1万円を拾った嬉しさより、1万円を落とした痛みのほうが大きく感じられる。この非対称性が、多くの判断を静かに歪めています。
どういう性質か
人は利益と損失を、絶対的な水準ではなく「基準点からの変化」として評価します。そしてその評価は対称ではありません。カーネマンとトベルスキーが1979年に提示したプロスペクト理論では、損失側の価値関数のほうが利得側より急な傾きを持つとされ、以後の研究では損失は利得のおよそ2倍前後に重く評価されるという推定が繰り返し報告されてきました。

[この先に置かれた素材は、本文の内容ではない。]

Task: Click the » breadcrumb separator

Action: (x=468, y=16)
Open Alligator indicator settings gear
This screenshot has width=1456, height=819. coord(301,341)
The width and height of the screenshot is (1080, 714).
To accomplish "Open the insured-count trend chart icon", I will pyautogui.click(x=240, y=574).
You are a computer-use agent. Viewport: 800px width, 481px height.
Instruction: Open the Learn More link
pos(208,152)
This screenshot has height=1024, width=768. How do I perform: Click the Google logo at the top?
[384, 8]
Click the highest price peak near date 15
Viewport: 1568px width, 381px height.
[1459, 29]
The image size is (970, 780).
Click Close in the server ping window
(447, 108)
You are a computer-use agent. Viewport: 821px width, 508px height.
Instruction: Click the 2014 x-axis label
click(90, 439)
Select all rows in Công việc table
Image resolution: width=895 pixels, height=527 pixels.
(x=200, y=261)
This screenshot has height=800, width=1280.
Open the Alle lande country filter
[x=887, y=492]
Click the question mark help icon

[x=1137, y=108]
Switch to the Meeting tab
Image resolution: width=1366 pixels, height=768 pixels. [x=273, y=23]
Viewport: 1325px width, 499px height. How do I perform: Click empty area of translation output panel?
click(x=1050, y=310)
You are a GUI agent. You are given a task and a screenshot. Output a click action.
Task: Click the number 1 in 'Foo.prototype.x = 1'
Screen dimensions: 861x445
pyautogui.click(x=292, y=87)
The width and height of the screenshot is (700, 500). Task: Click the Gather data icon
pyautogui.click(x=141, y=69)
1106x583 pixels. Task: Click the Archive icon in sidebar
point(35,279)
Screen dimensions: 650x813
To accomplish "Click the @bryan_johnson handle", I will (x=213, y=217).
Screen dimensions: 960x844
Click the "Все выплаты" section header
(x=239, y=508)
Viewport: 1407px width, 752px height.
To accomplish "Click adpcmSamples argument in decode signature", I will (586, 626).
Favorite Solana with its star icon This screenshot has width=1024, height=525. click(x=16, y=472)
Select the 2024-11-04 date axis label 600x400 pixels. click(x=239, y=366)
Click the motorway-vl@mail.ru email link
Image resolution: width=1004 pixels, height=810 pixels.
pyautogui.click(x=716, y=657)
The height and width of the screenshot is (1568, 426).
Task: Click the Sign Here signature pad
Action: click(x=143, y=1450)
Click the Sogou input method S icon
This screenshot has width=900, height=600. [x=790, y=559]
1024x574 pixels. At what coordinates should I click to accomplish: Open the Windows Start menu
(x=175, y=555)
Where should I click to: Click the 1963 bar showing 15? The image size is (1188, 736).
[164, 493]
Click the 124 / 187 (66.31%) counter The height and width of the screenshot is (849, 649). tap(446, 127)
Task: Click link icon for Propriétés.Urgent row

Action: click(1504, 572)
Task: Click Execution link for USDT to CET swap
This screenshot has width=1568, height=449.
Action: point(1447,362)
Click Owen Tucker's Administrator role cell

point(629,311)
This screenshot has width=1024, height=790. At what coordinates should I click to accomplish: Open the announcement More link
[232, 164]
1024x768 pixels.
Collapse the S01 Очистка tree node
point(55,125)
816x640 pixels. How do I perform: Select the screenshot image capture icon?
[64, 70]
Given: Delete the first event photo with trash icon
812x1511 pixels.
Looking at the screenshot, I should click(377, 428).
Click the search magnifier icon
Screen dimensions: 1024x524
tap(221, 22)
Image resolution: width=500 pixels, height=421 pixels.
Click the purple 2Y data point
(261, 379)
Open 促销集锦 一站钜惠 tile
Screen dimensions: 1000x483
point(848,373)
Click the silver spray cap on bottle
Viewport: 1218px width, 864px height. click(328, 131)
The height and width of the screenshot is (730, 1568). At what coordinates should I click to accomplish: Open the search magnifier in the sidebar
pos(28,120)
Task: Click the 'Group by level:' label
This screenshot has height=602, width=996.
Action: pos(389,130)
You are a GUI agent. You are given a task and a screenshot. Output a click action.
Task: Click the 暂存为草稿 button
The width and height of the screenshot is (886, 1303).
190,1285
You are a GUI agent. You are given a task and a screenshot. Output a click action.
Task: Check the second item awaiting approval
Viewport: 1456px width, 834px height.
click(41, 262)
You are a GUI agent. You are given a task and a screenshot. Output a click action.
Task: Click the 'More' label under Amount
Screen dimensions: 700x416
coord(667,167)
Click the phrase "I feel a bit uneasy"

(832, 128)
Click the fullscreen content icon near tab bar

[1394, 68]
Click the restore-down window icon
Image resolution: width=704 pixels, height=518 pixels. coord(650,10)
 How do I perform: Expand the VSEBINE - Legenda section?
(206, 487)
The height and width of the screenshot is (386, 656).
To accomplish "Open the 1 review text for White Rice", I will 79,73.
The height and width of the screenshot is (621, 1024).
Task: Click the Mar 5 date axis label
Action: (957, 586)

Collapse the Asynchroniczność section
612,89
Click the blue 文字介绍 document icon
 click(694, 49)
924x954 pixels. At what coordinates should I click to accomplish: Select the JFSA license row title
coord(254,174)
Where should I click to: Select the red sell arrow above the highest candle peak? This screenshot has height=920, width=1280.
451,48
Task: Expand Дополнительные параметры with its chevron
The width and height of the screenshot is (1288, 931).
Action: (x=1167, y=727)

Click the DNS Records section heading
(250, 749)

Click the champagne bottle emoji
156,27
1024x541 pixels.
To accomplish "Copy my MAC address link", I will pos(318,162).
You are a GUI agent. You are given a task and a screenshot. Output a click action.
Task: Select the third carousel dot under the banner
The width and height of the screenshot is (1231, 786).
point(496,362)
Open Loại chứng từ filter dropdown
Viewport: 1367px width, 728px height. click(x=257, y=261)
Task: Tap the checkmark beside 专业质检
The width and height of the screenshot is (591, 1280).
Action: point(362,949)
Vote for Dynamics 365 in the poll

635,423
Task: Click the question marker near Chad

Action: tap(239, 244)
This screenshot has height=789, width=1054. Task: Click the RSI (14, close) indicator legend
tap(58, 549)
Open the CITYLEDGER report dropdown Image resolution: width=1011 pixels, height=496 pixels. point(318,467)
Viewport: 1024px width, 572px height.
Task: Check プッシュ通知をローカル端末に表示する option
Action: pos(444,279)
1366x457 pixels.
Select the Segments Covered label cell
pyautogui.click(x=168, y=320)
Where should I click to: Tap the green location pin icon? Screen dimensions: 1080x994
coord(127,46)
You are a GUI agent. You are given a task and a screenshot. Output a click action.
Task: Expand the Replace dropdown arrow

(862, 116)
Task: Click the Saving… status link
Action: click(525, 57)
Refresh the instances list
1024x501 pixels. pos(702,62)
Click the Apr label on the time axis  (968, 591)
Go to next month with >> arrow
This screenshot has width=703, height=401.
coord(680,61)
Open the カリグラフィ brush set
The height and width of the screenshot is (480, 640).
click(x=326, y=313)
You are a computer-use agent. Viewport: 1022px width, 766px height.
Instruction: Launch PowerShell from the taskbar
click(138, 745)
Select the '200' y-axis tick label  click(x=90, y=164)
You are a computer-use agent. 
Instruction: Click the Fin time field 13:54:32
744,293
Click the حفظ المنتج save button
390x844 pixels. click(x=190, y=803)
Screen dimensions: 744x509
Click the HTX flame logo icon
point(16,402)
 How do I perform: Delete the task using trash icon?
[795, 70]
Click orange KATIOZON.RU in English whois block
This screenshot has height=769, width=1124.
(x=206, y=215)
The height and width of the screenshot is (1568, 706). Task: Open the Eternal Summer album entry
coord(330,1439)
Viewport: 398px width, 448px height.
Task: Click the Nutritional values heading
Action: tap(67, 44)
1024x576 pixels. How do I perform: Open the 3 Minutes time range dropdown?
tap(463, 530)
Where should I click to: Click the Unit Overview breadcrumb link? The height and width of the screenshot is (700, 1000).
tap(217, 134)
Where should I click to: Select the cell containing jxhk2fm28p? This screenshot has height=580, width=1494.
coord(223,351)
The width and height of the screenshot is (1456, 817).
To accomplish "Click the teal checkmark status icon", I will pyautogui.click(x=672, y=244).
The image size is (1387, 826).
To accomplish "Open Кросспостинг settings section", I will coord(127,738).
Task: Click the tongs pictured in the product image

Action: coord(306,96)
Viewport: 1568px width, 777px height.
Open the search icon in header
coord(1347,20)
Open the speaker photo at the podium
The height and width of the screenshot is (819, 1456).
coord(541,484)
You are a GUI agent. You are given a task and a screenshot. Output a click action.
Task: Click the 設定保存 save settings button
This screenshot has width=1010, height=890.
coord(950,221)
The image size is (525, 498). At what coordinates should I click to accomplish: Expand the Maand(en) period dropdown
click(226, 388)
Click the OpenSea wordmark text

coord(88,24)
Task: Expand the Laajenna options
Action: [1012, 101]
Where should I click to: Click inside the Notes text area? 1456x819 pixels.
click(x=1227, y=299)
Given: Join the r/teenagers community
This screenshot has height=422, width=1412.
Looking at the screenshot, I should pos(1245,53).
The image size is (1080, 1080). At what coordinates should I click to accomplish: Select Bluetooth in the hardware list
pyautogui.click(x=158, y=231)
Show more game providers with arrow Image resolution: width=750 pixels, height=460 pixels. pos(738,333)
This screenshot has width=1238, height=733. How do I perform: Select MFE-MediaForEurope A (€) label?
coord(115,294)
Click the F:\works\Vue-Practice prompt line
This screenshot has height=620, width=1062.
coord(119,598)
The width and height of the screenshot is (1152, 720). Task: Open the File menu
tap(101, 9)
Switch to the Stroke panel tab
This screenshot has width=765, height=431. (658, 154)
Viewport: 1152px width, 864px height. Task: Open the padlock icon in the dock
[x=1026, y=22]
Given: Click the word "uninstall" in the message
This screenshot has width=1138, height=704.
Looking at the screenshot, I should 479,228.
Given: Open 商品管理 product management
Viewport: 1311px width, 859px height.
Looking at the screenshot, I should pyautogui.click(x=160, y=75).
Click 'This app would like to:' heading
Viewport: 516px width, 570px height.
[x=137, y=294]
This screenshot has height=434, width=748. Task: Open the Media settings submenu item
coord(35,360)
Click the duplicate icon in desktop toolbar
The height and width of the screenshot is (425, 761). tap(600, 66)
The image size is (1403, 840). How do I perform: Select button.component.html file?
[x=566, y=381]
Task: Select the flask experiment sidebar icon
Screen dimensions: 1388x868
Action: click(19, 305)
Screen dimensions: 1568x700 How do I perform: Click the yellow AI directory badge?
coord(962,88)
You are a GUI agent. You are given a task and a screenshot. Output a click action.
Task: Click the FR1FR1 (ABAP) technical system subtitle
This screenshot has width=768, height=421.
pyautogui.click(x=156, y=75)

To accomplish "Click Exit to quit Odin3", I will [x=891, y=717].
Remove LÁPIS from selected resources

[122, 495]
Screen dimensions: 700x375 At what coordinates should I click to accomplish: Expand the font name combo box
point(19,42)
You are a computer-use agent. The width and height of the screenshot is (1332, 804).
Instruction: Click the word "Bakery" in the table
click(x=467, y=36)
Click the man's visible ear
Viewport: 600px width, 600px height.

この性質自体は、生存という観点では合理的です。取り返しのつかない損失を避けることは、同じ大きさの利益を得ることより重要な場面が多いためです。問題になるのは、取り返しのつく損失に対しても同じ重みづけが働いてしまうときです。
どんな場面で現れるか
| 場面 | 現れ方 |
|---|---|
| 持ち物 | 使っていない物を手放せない。買った金額が頭に残り、いま持っていることの価値が実際より大きく見える(保有効果) |
| お金 | 含み損が出ている投資を手放せず、利益が出ているものは早く手放してしまう |
| 仕事 | 期待値がプラスの挑戦でも、失敗したときの損失が先に立って見送ってしまう |
| 契約 | 使っていないサブスクを解約できない。払った分がもったいないと感じる |
強みと副作用
強みとして働くとき
損失の可能性に敏感なため、リスクの見積もりが慎重になります。取り返しのつかない失敗を避ける場面では、この傾向は明確な強みになります。
副作用として働くとき
手放すべきものを抱え込み、期待値がプラスの機会を見送りやすくなります。すでに失われて戻らないコスト(サンクコスト)に引きずられる形でも現れます。
どう扱うか
損失回避は消せる性質ではありません。有効なのは、作動しやすい場面をあらかじめ知っておき、その場面だけ判断の手順を変えることです。
持っているという事実を消して考える
「いま自分がこれを持っていなかったとして、この値段で買うか」に置き換える。買わないなら、それは今のあなたに必要ない物です。
撤退ラインを先に数値で決める
損失が出てから考えると、損失回避が最も強く働く局面で判断することになります。感情が動く前に、金額か期限で線を引いておきます。
やらなかった場合の損失も並べて書く
行動のリスクは目に入りやすく、行動しないリスクは目に入りません。同じ紙に両方書き出すと、比較の土俵が揃います。
自分の傾向を測る
回答者のスコア分布はデータのページで公開しています。尺度の算出方法と出典は測定方法のページに記載しています。
よくある質問
損失回避と危険回避(リスク回避)は同じですか?
違います。危険回避は「結果の振れ幅そのものを嫌う」性質で、損失回避は「利得と損失を非対称に評価する」性質です。損失回避が強い人は、損失局面ではむしろリスクを取りやすくなることが知られており、危険回避だけでは説明できません。
損失回避は直したほうがいいのですか?
直す対象というより、作動する場面を知っておく対象です。取り返しのつかない損失を避ける場面では有効に働きます。問題は、やり直しがきく場面でも同じ強さで働いてしまうことです。
損失回避が2倍というのはどの研究の数字ですか?
プロスペクト理論の枠組みで推定された損失回避係数の値で、研究や課題設定によって1.5〜2.5程度と幅があります。単一の確定値ではありません。
参考文献
- Kahneman, D., & Tversky, A. (1979). Prospect Theory: An Analysis of Decision under Risk. Econometrica, 47(2), 263–291.
- Tversky, A., & Kahneman, D. (1991). Loss Aversion in Riskless Choice: A Reference-Dependent Model. The Quarterly Journal of Economics, 106(4), 1039–1061.